> [GIVEN TEXT]:
Begin
December 28, 2011

Oh, Long Christmas Weekend

We had such a wonderful first Christmas. Spent a lot of time with Miles' mom & sister, saw White Christmas in the theater on Christmas eve, ate so much food, went to the movie theater too many times (and never took photobooth pictures, ahem, Miles), played phone tag with my family, finally skyped with them a day late, and cuddled up on the couch and watched all our new movies. Did I mention that we ate a lot? I mean, wow. All the pictures on my phone are of food, I really hope we got some good pictures with the camera. Otherwise, that first Christmas will only be remembered by the pie holes we stuffed.

Other than being out with Miles' fam or at the movies, the couch was our home for four days. I'm totally okay with that holiday tradition. 


Also, Miles left his online gift ordering until the last possible minute and everything got to its place on time. Whereas I ordered my gifts almost three weeks ago and they have YET to arrive!! Bitter. 

December 16, 2011

Conversations With A Two Year Old

Just about the only thing that helped me through the morning after my battery died in a Starbucks parking lot--and the two cars that were on either side of me belonged to employees who couldn't come out and give me a jump. Wompwompp (also, my car is still dead in said parking lot, 5 hours later)

Conversation:
What do you want Santa to bring you?
Yeth.
What do you want him to bring you?
Yeth.
End
> [THE TASKS]:
(a) According to the blog text, what film did the writer see in the theater on Christmas Eve?
(b) Write out the blog text starting with "December 28, 2011" and going on through "that holiday tradition.".
(c) Extend the blog text, picking up right after its final line.
The data placed after the blog text is not required.

> [SOURCE EXCERPT]:
Begin
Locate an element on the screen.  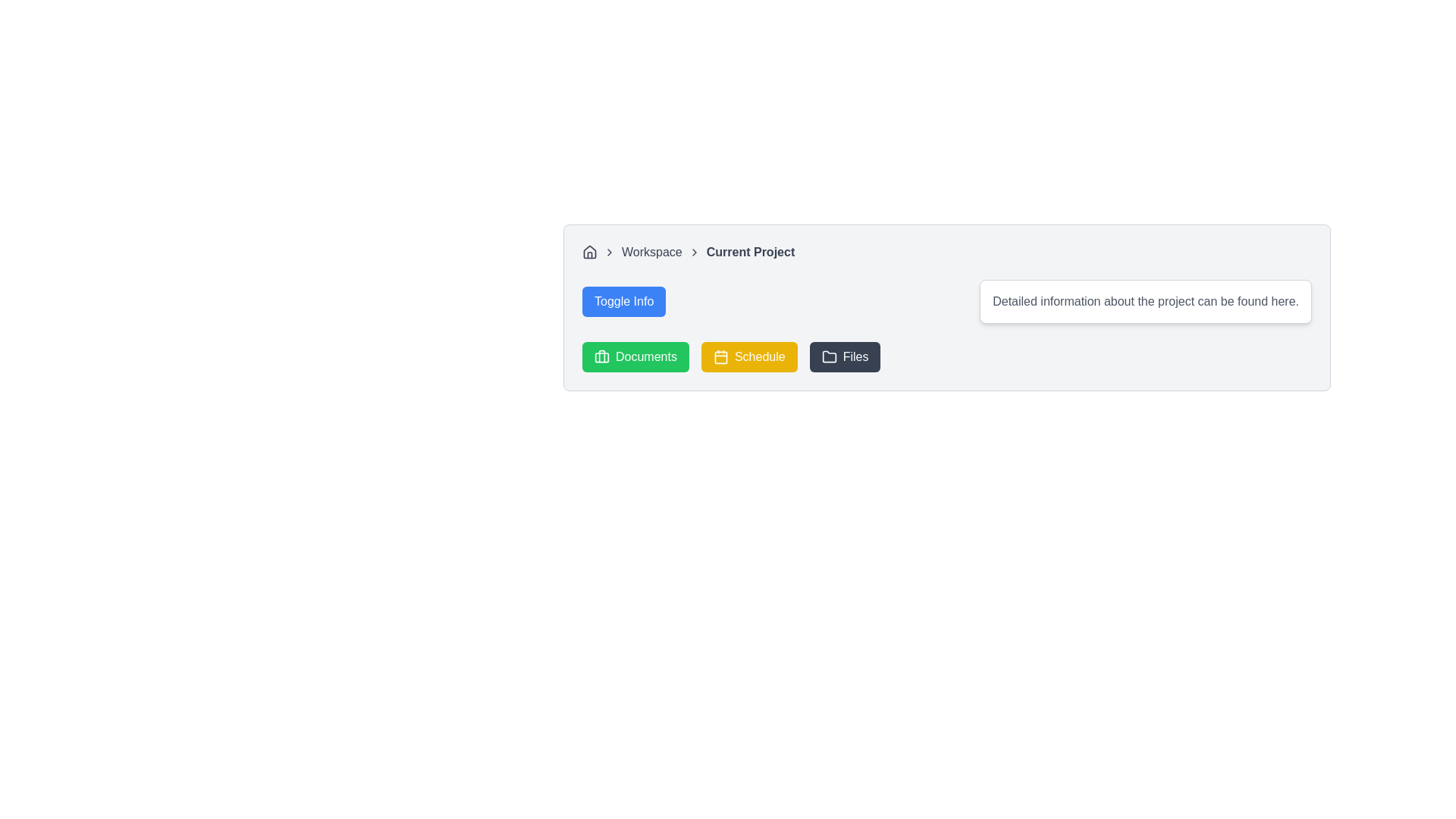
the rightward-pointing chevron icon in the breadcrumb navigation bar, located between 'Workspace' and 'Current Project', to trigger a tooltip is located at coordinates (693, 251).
End
> [ANSWERS PROVIDED]:
(a) White Christmas

(b)
December 28, 2011

Oh, Long Christmas Weekend

We had such a wonderful first Christmas. Spent a lot of time with Miles' mom & sister, saw White Christmas in the theater on Christmas eve, ate so much food, went to the movie theater too many times (and never took photobooth pictures, ahem, Miles), played phone tag with my family, finally skyped with them a day late, and cuddled up on the couch and watched all our new movies. Did I mention that we ate a lot? I mean, wow. All the pictures on my phone are of food, I really hope we got some good pictures with the camera. Otherwise, that first Christmas will only be remembered by the pie holes we stuffed.

Other than being out with Miles' fam or at the movies, the couch was our home for four days. I'm totally okay with that holiday tradition.

(c)
Do you know?
Yeth.
More trains?
Yeah, more trainth.

Also, cuddling up with the nanny babe and the two year old and watching Polar Express wasn't too bad either.

December 15, 2011

Third Thursday

After all the Thanksgiving holiday goodness was over, Miles and I talked about making every third Thursday a little mini-thanksgiving (little mini? redundant much? no. I like it). Not with a huge meal, and unfortunately not with my awesome siblings or relatives, but full of reflecting on what we are thankful for. We'll have just a short while this evening to have our first mini-thanksgiving before I head back out to babysit my nanny baby and her sister tonight, but I'm going to get a head start.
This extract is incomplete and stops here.